_Tasks to carry out_:
[1] In the Antlr4 post, which version of the Antlr4 Python runtime is installed with pip3?
[2] Rewrite the Antlr4 post from "Antlr4 was installed" to "filesrc = file.read()", replacing "Ubuntu 22.04" with "Debian 12".

Antlr4 was installed on Ubuntu 22.04 with Python as follows:
wget https://github.com/antlr/grammars-v4/blob/master/sql/plsql/Python3/PlSqlLexerBase.py
wget https://github.com/antlr/grammars-v4/blob/master/sql/plsql/Python3/PlSqlParserBase.py
wget https://github.com/antlr/grammars-v4/blob/master/sql/plsql/PlSqlLexer.g4
wget https://github.com/antlr/grammars-v4/blob/master/sql/plsql/PlSqlParser.g4
Install Antlr4 for Python
pip3 install antlr4-python3-runtime==4.13.1
The following test script is used to parse the simple SQL, PLSQL files:
def main():
with open(sys.argv[1], 'r') as file:
filesrc = file.read()
lexer = PlSqlLexer(InputStream(filesrc))
parser = PlSqlParser(CommonTokenStream(lexer))
tree = parser.sql_script()
traverse(tree, parser.ruleNames)
def traverse(tree, rule_names, indent = 0):
if tree.getText() == "<EOF>":
return
elif isinstance(tree, TerminalNodeImpl):
print("{0}TOKEN='{1}'".format(" " * indent, tree.getText()))
else:
print("{0}{1}".format(" " * indent, rule_names[tree.getRuleIndex()]))
for child in tree.children:
traverse(child, rule_names, indent + 1)
if __name__ == '__main__':
main()
I have a simple input file as follows to test the above with, which is processed happily without errors by the Python script:
DECLARE
l_x NUMBER;
BEGIN
SELECT length(c1)

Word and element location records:

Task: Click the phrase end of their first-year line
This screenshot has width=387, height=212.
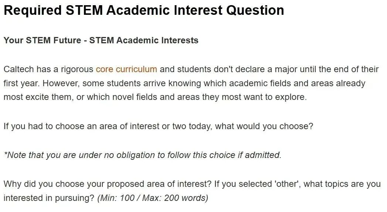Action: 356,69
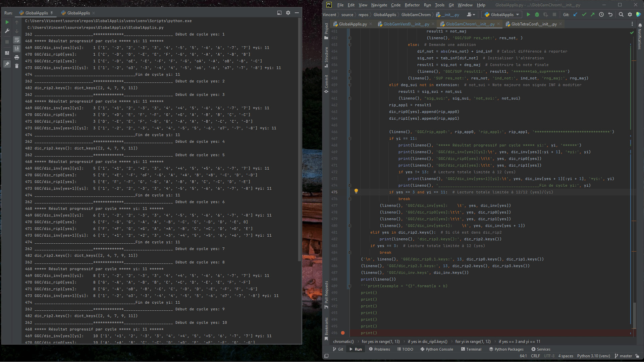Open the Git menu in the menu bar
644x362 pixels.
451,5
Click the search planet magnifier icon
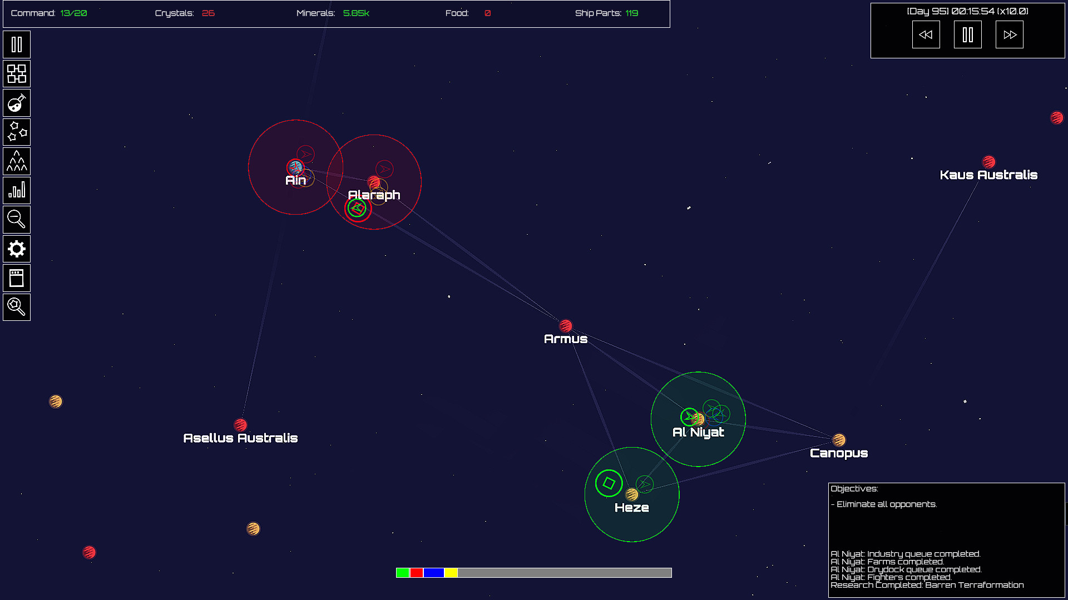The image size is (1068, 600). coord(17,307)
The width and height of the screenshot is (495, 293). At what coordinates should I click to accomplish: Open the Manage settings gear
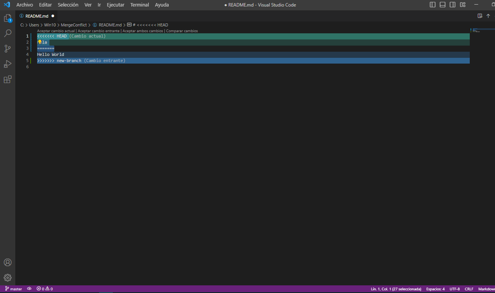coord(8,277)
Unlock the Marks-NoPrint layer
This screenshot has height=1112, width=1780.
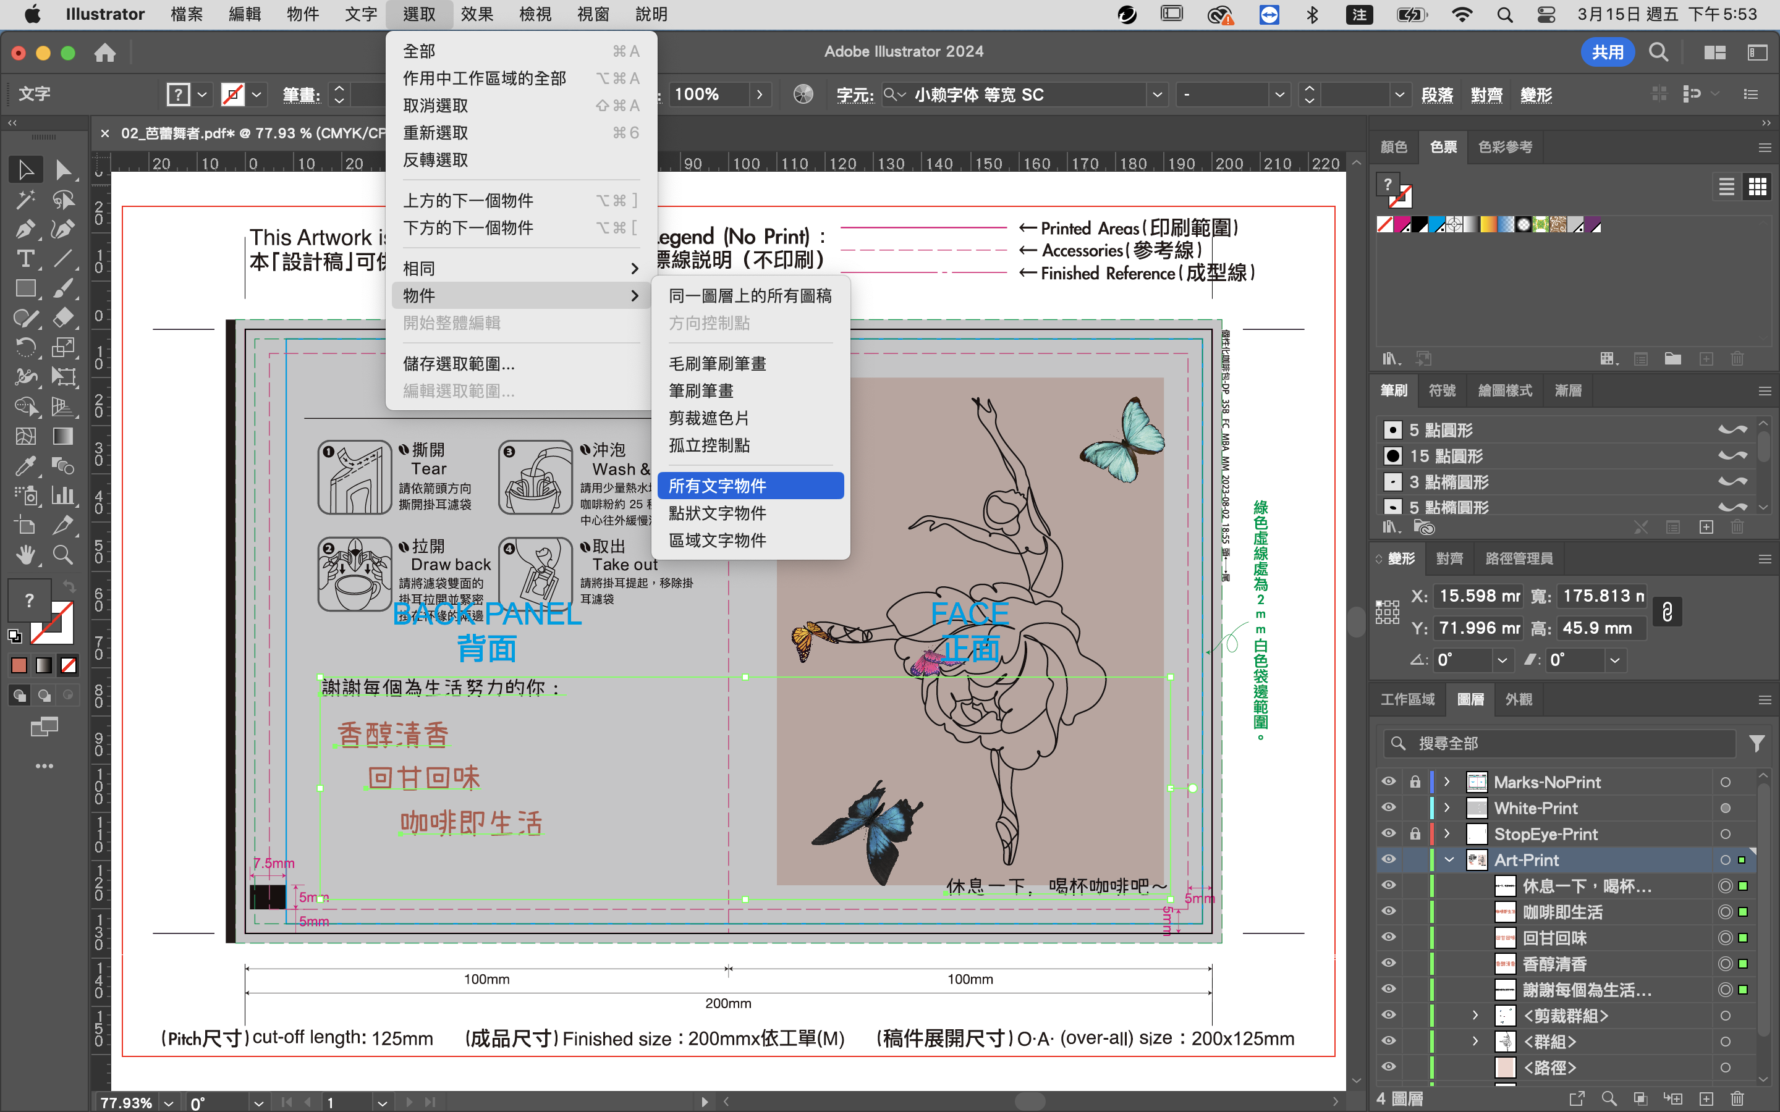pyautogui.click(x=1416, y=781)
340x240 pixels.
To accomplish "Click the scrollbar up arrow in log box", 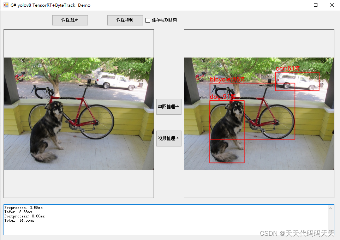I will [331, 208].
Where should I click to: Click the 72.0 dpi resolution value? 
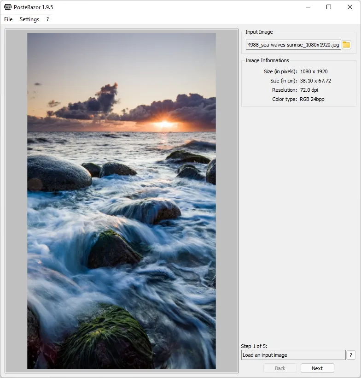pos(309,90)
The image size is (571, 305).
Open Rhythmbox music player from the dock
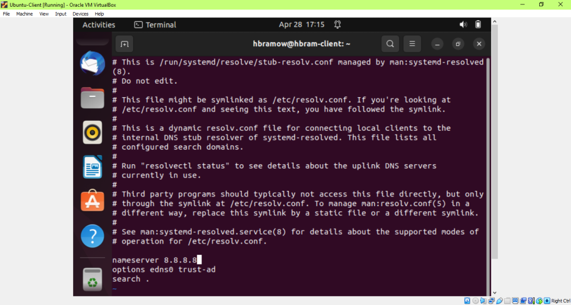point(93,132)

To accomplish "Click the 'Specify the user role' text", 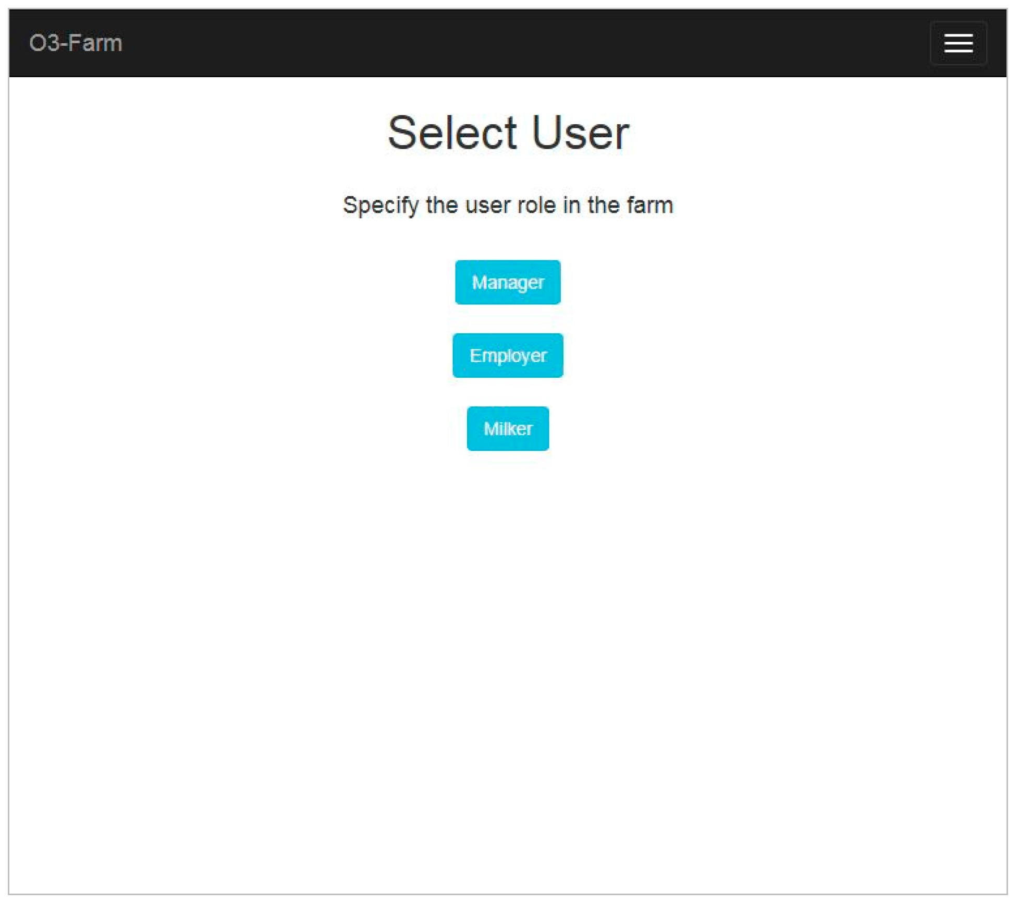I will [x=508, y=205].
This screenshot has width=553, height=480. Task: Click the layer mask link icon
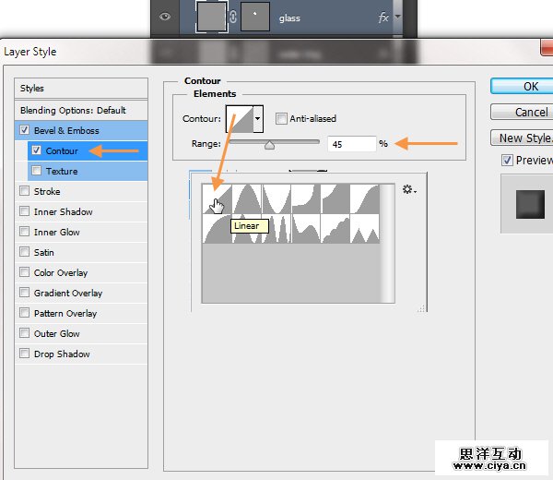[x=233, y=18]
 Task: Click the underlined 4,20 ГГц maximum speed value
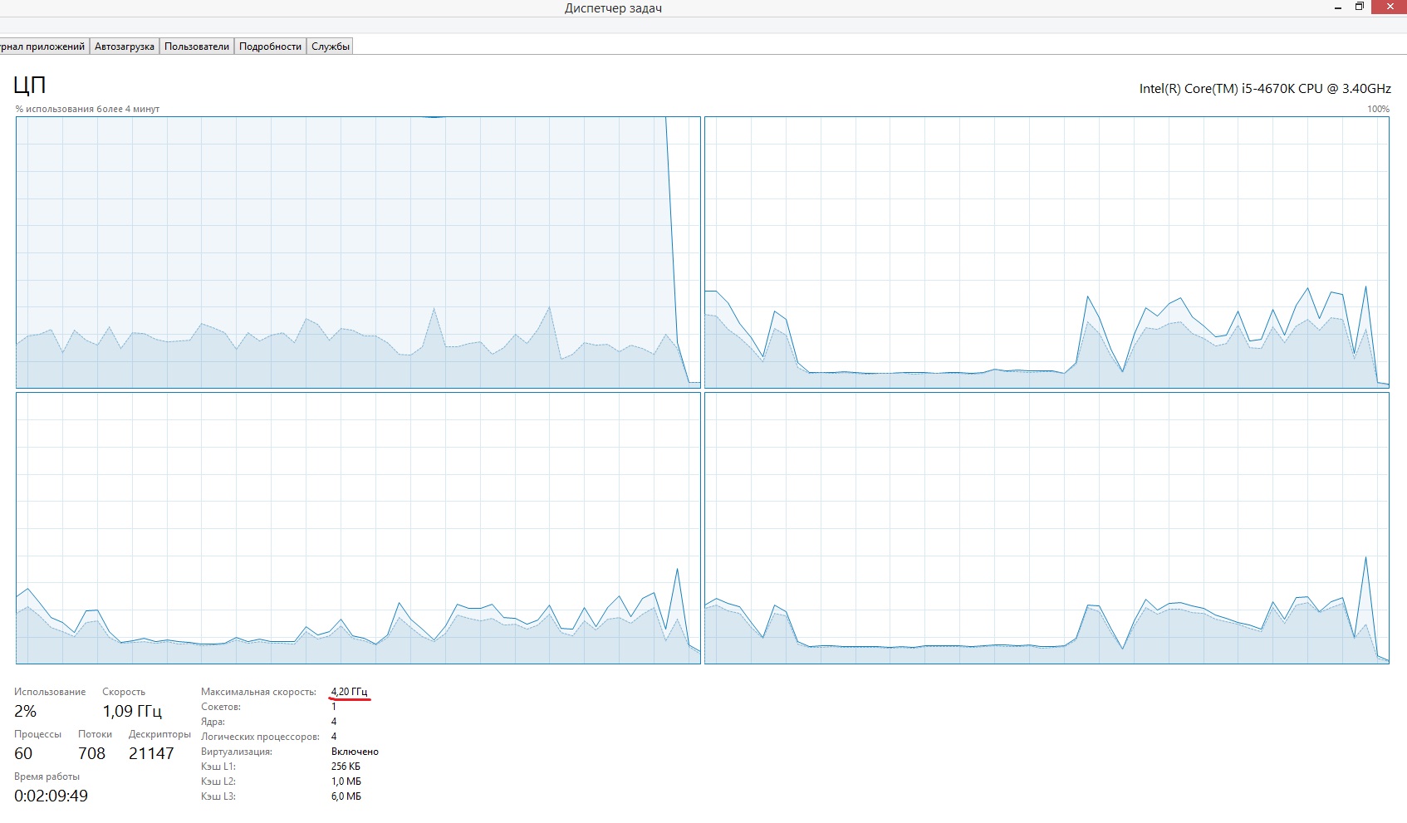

_Response list_:
[1] Version 4.13.1.

[2]
Antlr4 was installed on Debian 12 with Python as follows:
wget https://github.com/antlr/grammars-v4/blob/master/sql/plsql/Python3/PlSqlLexerBase.py
wget https://github.com/antlr/grammars-v4/blob/master/sql/plsql/Python3/PlSqlParserBase.py
wget https://github.com/antlr/grammars-v4/blob/master/sql/plsql/PlSqlLexer.g4
wget https://github.com/antlr/grammars-v4/blob/master/sql/plsql/PlSqlParser.g4
Install Antlr4 for Python
pip3 install antlr4-python3-runtime==4.13.1
The following test script is used to parse the simple SQL, PLSQL files:
def main():
with open(sys.argv[1], 'r') as file:
filesrc = file.read()